Even before the death, eight patients in that Phase I study showed severe side effects, casting doubt both on whether the drug was adequately injected in the intra-articular space of the knee and whether a second dose of the therapy spurred a severe immune response. The post hoc results were inconclusive, but importantly the FDA later allowed the trial to resume, adding a big red flag but not killing the field’s chances altogether.
During his time at Pitt, Evans, now the director of the musculoskeletal gene therapy research laboratory at the Mayo Clinic, worked with both Ghivizzani and Robbins and were certainly aware of the setback. All three eventually moved on to other universities but stayed in contact with the idea.
With the goal of succeeding where others had failed, the three first tried their therapy in horses housed at the University of Florida, where Ghivizzani currently works. Chalberg, a Genentech vet and former CEO at Avalanche Biotechnologies before it merged with Annapurna to become Adverum, first heard of the concept in 2016 and was interested in the implications of taking gene therapies out of the field of monogenic rare disease and into broad disease areas, like immunology, where there are still big unmet needs.
“We sort of initiated a conversation at that point before the Phase I trial had started about setting up a company and bringing this project forward,” he said.
Osteoarthritis of the knee is a case in point. The most common therapies for the condition are acetaminophen, NSAIDs and steroids, Chalberg said, and don’t work very well for patients. Many patients progress to needing a knee replacement, which offers more complications later in life. Meanwhile, biologics haven’t provided much help as they rapidly clear out of the knee, and systemic therapy can be tied to serious side effects.

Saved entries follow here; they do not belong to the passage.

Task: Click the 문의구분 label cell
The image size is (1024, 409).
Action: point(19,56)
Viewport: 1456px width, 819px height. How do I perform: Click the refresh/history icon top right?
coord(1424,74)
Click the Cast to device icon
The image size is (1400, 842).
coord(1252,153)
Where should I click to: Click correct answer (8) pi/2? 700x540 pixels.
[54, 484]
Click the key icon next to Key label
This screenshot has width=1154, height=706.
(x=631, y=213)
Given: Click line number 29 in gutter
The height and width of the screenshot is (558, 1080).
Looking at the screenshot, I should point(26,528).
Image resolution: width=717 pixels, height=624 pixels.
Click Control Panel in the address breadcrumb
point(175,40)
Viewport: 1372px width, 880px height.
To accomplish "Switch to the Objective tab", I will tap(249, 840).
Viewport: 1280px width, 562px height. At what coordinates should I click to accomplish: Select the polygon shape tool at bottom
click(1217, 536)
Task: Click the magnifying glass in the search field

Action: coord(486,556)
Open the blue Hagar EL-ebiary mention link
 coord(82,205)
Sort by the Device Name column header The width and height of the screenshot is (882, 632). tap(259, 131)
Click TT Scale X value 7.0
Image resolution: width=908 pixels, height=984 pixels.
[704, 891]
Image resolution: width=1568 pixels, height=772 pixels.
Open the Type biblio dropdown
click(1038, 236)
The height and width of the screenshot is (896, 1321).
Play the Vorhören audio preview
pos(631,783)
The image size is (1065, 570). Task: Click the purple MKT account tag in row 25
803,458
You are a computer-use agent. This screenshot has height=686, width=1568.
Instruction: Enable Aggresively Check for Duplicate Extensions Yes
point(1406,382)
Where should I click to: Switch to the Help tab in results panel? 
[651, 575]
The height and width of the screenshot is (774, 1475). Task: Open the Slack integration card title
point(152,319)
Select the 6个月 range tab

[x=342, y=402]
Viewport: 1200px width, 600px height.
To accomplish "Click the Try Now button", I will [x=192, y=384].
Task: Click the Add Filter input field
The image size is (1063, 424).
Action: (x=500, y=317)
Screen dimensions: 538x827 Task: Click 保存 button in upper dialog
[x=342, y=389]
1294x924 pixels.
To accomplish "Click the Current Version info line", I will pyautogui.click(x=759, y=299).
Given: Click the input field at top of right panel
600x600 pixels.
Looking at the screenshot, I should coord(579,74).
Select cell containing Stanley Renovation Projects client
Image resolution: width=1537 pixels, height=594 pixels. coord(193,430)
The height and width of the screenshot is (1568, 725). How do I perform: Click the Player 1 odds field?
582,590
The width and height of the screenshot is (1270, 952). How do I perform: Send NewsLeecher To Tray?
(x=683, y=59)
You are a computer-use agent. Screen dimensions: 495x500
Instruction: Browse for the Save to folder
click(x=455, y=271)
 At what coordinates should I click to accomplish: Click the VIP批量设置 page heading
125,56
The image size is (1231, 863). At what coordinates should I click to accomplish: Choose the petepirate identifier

Using a localized gene therapy enclosed in the knee joint, meanwhile, offers the opportunity to use minuscule amounts of the AAV vector used to transport the therapy and prevent any “systemic leakage” into other tissues, Chalberg said. The Phase I data that Genascence will highlight at next week’s American Society of Gene & Cell Therapy meeting shows a manageable safety profile without systemic side effects. The study wasn’t powered to determine efficacy, Chalberg noted, but the Phase II test is expected to be controlled to draw some conclusions there.
Genascence is focusing its efforts primarily on GNSC-001 as it enters Phase II, but Chalberg said the biotech is thinking of ways to expand its pipeline into other osteoarthritis indications and beyond. The immediate next steps seem obvious — going after OA in the hips, hands and spine — but the possibility for other localized immunology therapeutic uses isn’t out of the question for a later focus.
“What we’re really interested in here is addressing the major unmet need,” Chalberg said. “We’ve so learned so much about these (AAV) vectors … over the last 20 years in the gene therapy field, but taking this into an area that’s not monogenic but still a major unmet need, we think there really may be something exciting to pursue.”
Editor’s Note: This story has been updated.